(Collected data entries)
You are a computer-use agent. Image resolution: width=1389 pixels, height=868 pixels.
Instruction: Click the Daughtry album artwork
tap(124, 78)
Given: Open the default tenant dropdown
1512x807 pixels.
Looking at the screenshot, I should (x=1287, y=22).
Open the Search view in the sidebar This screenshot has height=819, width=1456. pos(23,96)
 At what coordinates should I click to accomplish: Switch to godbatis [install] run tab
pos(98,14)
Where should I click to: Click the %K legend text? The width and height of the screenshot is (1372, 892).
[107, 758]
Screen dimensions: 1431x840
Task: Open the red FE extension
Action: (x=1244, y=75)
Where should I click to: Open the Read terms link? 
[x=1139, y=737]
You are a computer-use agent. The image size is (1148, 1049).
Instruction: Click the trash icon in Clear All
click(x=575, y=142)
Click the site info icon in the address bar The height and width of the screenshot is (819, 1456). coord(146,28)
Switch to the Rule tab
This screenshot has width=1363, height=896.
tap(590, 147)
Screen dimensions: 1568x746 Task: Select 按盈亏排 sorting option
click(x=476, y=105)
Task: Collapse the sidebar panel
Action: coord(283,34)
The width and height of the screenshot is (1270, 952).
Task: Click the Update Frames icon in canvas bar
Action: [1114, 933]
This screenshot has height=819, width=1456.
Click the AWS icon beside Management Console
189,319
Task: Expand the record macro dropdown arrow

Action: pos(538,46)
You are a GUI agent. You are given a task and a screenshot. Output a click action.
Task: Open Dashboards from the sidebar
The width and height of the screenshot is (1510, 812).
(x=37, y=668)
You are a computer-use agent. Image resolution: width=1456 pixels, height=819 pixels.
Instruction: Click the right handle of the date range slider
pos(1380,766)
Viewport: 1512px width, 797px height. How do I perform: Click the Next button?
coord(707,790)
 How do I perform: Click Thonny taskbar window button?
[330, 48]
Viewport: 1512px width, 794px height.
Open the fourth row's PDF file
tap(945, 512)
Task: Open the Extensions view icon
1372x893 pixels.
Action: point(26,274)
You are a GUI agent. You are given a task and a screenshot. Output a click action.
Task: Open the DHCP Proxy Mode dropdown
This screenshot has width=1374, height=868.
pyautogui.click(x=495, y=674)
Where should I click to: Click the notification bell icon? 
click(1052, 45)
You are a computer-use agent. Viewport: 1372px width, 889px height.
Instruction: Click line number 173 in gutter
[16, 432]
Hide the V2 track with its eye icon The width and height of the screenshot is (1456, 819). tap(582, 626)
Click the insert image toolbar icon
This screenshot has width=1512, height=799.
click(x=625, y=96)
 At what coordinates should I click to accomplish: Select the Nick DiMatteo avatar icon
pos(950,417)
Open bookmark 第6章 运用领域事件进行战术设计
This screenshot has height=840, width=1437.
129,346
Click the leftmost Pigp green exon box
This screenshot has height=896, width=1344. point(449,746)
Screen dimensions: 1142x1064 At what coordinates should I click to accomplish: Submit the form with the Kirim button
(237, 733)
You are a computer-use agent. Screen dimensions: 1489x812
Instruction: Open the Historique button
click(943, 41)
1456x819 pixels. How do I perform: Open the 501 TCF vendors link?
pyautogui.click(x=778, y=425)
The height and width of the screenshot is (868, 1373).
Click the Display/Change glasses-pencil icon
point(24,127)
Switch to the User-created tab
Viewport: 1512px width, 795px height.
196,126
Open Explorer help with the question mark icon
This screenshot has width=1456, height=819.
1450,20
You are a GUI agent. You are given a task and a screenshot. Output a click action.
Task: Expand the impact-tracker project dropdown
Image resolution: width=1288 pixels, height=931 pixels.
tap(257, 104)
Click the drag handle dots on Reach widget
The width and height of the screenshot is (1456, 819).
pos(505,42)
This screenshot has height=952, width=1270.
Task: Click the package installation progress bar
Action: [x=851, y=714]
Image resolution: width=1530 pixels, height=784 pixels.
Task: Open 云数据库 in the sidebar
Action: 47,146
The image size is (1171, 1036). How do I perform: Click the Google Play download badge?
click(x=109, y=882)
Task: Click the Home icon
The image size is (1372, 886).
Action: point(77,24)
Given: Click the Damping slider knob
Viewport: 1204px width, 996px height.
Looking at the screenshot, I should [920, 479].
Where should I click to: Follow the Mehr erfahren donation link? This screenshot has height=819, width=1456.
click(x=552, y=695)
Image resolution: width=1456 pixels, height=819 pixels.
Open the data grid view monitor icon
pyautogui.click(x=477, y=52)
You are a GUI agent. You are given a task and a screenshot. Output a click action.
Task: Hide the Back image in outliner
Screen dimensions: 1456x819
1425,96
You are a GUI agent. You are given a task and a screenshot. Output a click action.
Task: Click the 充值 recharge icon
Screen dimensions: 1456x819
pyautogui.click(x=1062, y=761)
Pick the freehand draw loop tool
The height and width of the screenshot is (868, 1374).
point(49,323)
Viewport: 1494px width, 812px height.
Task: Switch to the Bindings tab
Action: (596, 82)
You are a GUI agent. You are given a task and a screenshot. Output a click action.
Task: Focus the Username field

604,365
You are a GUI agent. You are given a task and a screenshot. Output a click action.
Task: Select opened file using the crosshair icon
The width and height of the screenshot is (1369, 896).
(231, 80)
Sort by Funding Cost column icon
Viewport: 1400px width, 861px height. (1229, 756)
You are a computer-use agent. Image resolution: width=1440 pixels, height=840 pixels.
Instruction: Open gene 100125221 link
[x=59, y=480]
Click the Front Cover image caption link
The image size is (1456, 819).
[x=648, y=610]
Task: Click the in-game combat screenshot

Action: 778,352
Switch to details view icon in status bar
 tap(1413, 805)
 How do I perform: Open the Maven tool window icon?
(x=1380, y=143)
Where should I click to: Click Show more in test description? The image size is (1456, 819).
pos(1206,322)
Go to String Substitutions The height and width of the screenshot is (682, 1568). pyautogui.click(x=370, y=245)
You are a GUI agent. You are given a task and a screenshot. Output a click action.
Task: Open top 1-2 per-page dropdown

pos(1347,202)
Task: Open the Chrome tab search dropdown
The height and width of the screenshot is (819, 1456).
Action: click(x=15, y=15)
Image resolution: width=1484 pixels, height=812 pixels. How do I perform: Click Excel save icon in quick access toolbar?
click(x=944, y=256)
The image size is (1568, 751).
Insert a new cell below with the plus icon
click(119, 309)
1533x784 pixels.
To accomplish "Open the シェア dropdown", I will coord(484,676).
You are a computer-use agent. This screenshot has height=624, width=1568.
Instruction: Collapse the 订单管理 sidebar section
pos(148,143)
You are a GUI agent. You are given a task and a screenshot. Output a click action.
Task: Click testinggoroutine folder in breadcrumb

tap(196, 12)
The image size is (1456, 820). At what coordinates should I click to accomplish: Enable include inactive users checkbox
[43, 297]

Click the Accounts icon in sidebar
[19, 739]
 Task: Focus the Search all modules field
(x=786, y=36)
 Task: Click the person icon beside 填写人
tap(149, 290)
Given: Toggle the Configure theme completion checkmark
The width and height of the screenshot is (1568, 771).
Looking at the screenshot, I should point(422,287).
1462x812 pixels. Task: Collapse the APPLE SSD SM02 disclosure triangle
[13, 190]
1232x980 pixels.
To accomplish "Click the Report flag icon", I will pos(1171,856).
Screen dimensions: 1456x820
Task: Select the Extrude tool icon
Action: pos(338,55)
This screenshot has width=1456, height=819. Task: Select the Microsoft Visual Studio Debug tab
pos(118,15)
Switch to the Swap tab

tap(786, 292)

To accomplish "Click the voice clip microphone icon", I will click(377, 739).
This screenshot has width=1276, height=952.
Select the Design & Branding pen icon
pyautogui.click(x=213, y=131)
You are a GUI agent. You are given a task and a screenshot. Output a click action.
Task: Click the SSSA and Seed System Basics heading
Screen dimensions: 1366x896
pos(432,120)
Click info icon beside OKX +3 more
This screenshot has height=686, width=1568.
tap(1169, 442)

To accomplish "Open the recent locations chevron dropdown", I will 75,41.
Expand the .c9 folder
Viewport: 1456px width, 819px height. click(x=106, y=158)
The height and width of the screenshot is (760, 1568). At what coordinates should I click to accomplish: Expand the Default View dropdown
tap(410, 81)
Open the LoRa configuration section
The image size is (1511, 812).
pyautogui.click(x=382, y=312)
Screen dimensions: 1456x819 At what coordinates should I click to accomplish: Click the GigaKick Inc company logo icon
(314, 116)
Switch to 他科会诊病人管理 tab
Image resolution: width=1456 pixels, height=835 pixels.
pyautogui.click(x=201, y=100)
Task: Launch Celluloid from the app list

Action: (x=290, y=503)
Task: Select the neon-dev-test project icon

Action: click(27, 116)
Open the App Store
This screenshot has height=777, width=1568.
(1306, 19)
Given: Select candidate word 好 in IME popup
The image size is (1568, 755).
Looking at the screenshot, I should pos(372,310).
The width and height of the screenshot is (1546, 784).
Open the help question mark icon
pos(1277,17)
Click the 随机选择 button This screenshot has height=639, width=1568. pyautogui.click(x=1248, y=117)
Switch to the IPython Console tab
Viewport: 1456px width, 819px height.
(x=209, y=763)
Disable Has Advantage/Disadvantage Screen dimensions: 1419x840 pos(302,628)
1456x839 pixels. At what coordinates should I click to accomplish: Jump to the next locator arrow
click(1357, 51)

Prompt => Every line above carrying the word "Hide" needs to be shown.

Solution for this exercise =>
Hide the V2 track with its eye icon The width and height of the screenshot is (1456, 819). tap(582, 626)
Task: Hide the Back image in outliner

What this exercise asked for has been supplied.